Deficiency and toxic effects of selected minerals.
3.1 Calcium
Calcium is a soft, silvery white metal ranked fifth in order of abundance among the elements in the earth crust. It has an atomic weight of 40.08, and an atomic number of 20. Calcium is found in nature only in compounds, mainly as carbonate, fluoride, sulfate and phosphate [8, 14]. Metallic calcium or calcium compounds are used in steel industry, plastics, cement manufacture, paper industry, alloys production, etc. Calcium is the most abundant mineral in the organism and 99% of this macro mineral is found in bone and teeth [14].
3.1.1 Dietary sources
Dairy products are the most important dietary sources of calcium including milk, yoghurt and cheese. Tinned fish such as sardine, oilseeds like almonds and dried fruit are also good sources of calcium. Generally, foods of plant origin are poor sources of calcium. However, due to their high level of consumption they make a significant contribution to the total calcium intake. Contributions from calcium-enriched foods such as breakfast cereals and dietary supplements containing calcium salts may be also significant [8].

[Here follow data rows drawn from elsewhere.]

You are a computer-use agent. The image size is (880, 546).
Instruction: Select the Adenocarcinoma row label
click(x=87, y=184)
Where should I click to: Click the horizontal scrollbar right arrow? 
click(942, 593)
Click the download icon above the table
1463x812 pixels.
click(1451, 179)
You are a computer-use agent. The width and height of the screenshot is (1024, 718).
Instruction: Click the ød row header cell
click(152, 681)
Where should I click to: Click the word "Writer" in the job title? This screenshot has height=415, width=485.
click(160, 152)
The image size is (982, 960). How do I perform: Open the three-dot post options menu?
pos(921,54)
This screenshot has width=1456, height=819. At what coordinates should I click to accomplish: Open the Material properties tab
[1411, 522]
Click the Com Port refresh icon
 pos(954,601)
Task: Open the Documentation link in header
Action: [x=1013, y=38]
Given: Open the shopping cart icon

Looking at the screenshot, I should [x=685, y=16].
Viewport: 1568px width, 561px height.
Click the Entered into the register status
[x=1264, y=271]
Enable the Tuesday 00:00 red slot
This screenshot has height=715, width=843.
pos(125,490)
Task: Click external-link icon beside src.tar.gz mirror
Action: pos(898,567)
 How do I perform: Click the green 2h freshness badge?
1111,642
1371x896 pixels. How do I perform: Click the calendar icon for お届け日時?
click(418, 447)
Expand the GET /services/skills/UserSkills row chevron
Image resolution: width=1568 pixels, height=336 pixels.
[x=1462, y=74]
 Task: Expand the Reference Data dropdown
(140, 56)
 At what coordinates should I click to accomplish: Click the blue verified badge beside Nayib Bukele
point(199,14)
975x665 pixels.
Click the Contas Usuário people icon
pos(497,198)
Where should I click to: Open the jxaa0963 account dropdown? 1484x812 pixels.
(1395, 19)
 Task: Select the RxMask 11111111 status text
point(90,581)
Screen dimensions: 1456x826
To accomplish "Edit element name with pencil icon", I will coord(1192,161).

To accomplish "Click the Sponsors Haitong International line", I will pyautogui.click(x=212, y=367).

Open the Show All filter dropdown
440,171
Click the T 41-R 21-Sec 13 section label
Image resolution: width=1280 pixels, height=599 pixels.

3.1.2 Absorption, metabolism and storage
The absorption of calcium takes place by two mechanisms. The first is active and regulated by vitamin D and the second is by passive diffusion. At low levels of dietary calcium, most of the absorption is by active transport and is done principally in the duodenum. Passive diffusion is more important at high calcium intakes and ileum is the most active absorptive site. The large intestine contributes also to calcium absorption. Generally, only 30 to 50% of dietary calcium is normally absorbed [14]. Calcium absorption is largely dependent on other nutrients in the diet, hormonal status and physiological conditions such as pregnancy and breastfeeding [1]. Lactose and vitamin C supplementation increase calcium absorption. Dietary sources rich in oxalic acid or phytic acid could inhibit calcium absorption from foodstuff [9]. Calcium homeostasis is regulated by calcitonin and parathyroid hormones that are associated to the active form of vitamin D, 1,25-dihydroxyvitamin D. Bone is the primary storage site of calcium and the decrease of calcium levels in blood leads to a quick metal mobilization from the bone to bring the blood levels back to normal. Plasma contains from 9 to 12 mg of calcium per 100 mL, which is distributed in ionized, protein bound and complexed fractions. Excretion of calcium is done principally in feces.
3.1.3 Function
The primary role of calcium in the body is to form the structures of bone and teeth. During skeletal growth and maturation, calcium accumulates in the skeleton at an average rate of 150 mg/day. During maturity, the skeleton is in calcium equilibrium until the age of fifty, from which the bone is lost from all skeletal sites. This bone loss increases the risk of hip fracture with aging. Extraskeletal calcium, which represent around 1% of the total body calcium, play important roles in various essential functions in body metabolism such as enzymatic activation, cell division, muscular contraction, nerve transmission and vesicular secretion [1, 8].
3.2 Magnesium
Magnesium is a silvery white metal ranked seventh in order of abundance in the crust. It has an atomic number of 12 and an atomic weight of 24.31. Magnesium occurs in nature in compounds such as dolomite, magnetite, epsomite and carnallite. Due to its relatively low density (1.74 g/cm3), magnesium is widely used as a construction material. Other applications include production of alloys, steel industry, automotive construction, aviation and space technology, glass and cement manufacture, etc. [16]. In green plants, magnesium plays a central role, as photosynthesis does not proceed, when the metal has been removed from the chlorophyll molecule.
3.2.1 Dietary sources
Dietary sources rich in magnesium include whole grains, green leafy vegetables, tofu and nuts. Milk, legumes and potatoes are good sources of the metal. Plants are generally well endowed with magnesium due to its central role in photosynthesis [8, 9].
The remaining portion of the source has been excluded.